Akmon is explicit about token usage and estimated spend so you can manage AI work as an engineering budget, not a surprise invoice.

What actually drives costs

For coding agents, the largest cost driver is usually cumulative input tokens, not output tokens. Each model call resends core context plus recent conversation history.

Real session example:

  • 35 API calls
  • 672k input tokens
  • 35k output tokens
  • 258k cache-read tokens
  • total around $0.68

Using Haiku rates:

  • input: 672000 * $0.80 / 1M = $0.5376
  • output: 35000 * $4.00 / 1M = $0.1400
  • cache reads: 258000 * $0.08 / 1M = $0.0206

Prompt caching and why it matters

Cached prompt reads are much cheaper than fresh prompt tokens.
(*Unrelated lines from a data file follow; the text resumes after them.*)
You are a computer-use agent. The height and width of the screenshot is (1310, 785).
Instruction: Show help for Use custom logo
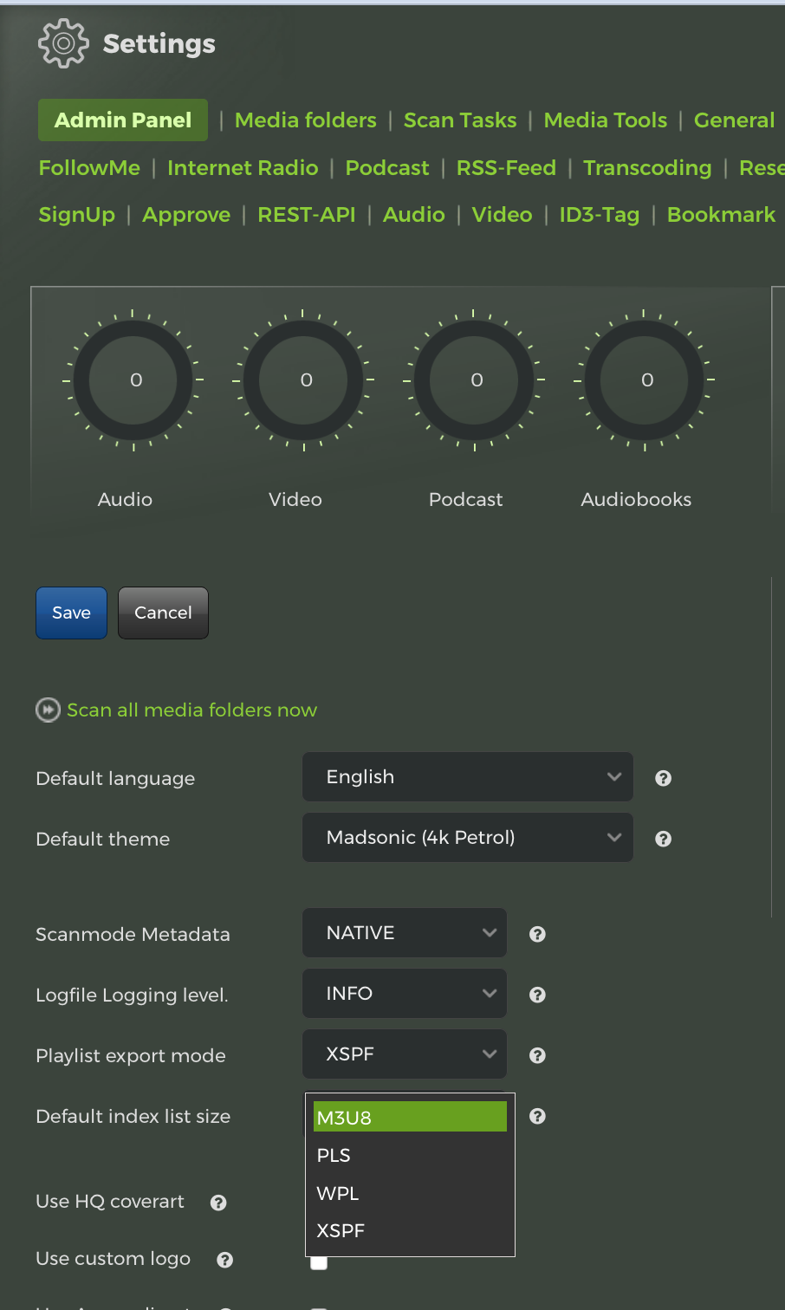point(224,1260)
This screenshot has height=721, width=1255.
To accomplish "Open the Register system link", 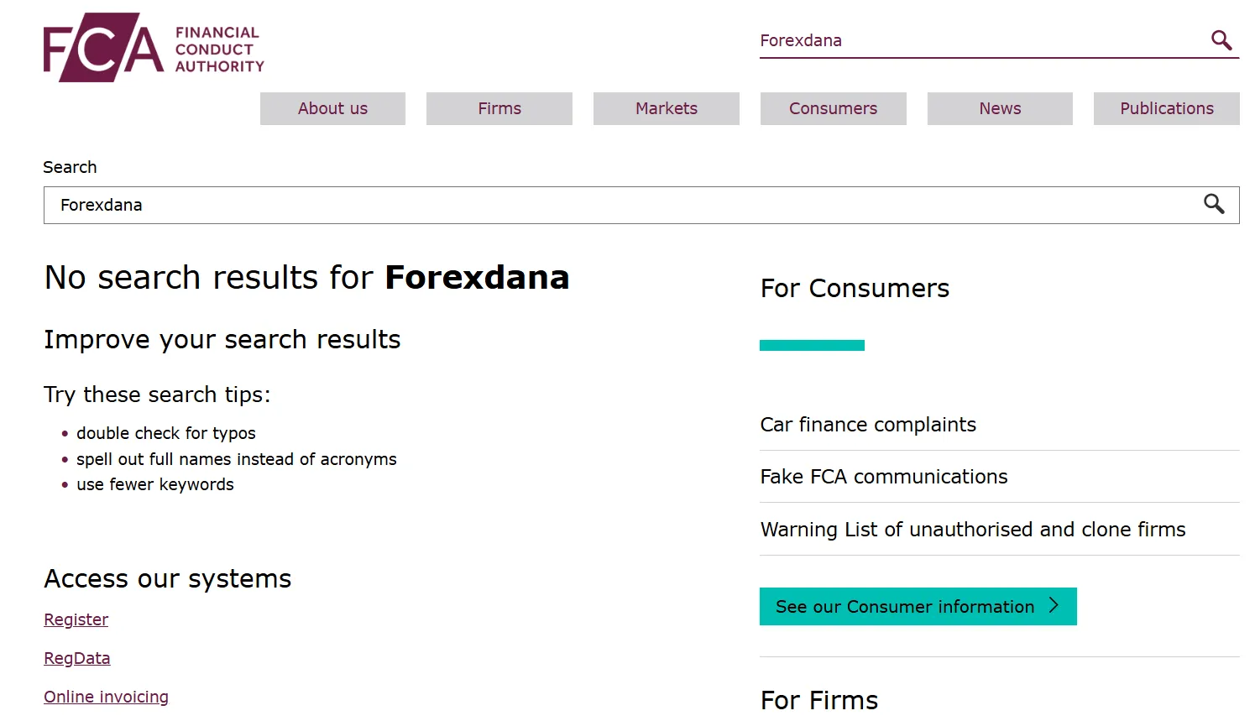I will tap(76, 619).
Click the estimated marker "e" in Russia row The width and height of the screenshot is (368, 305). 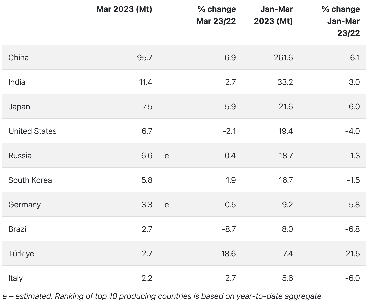(167, 156)
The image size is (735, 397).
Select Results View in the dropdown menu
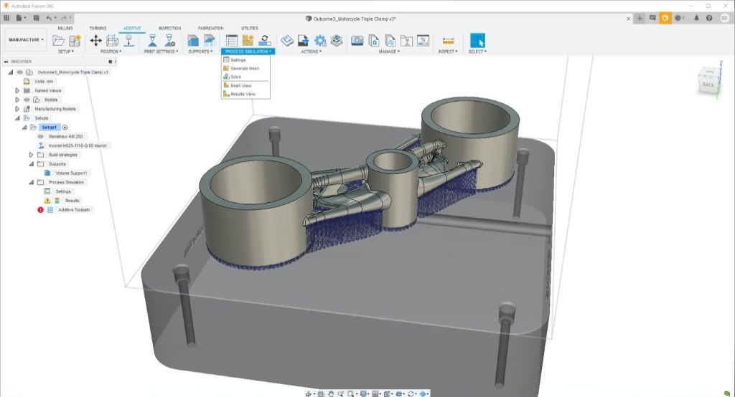click(x=243, y=94)
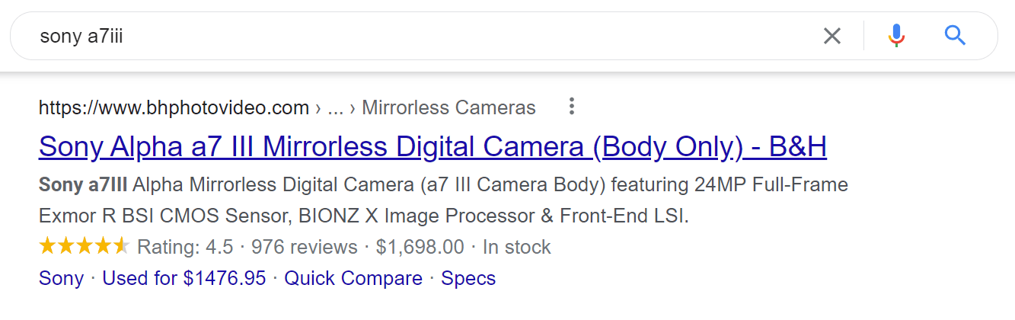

Akmon surfaces cache usage in the footer and session summary so you can see when repeated context is becoming efficient.

Interpretation:

  • high cache read ratio often means repeated shared context is being billed at discount rates,
  • low cache ratio with high input often indicates noisy/volatile context.

Cost by task type

TaskModelTypical costNotes
Single-file editHaiku$0.01-$0.03few turns
3-5 file featureHaiku$0.05-$0.20moderate context
Build small app from scratchHaiku$0.30-$0.80many turns
Complex refactorHaiku$0.20-$0.50exploration heavy
Architecture designSonnet$0.50-$2.00stronger reasoning

Model selection strategy

  • Haiku: default for most implementation work.
  • Sonnet: architecture and hard reasoning spikes.
  • GPT-4o-mini: strong budget option if OpenAI is preferred.
  • Ollama local models: free token cost, but lower capability and potentially higher latency.

Practical cost controls

Use multiple levers together:

  • --max-budget-usd for hard stop,
  • plan/spec workflow to avoid repeated exploratory context,
  • smaller focused tasks,
  • context hygiene (/clear when a session gets noisy),
  • use /context and /cost during long runs.

Common mistakes and troubleshooting

  • Mistake: using premium models for trivial edits.
  • Mistake: allowing sessions to drift into repeated read loops.
  • Mistake: ignoring cache/read metrics and only watching final cost.
  • Fix: split work by phase and use cheaper models for discovery.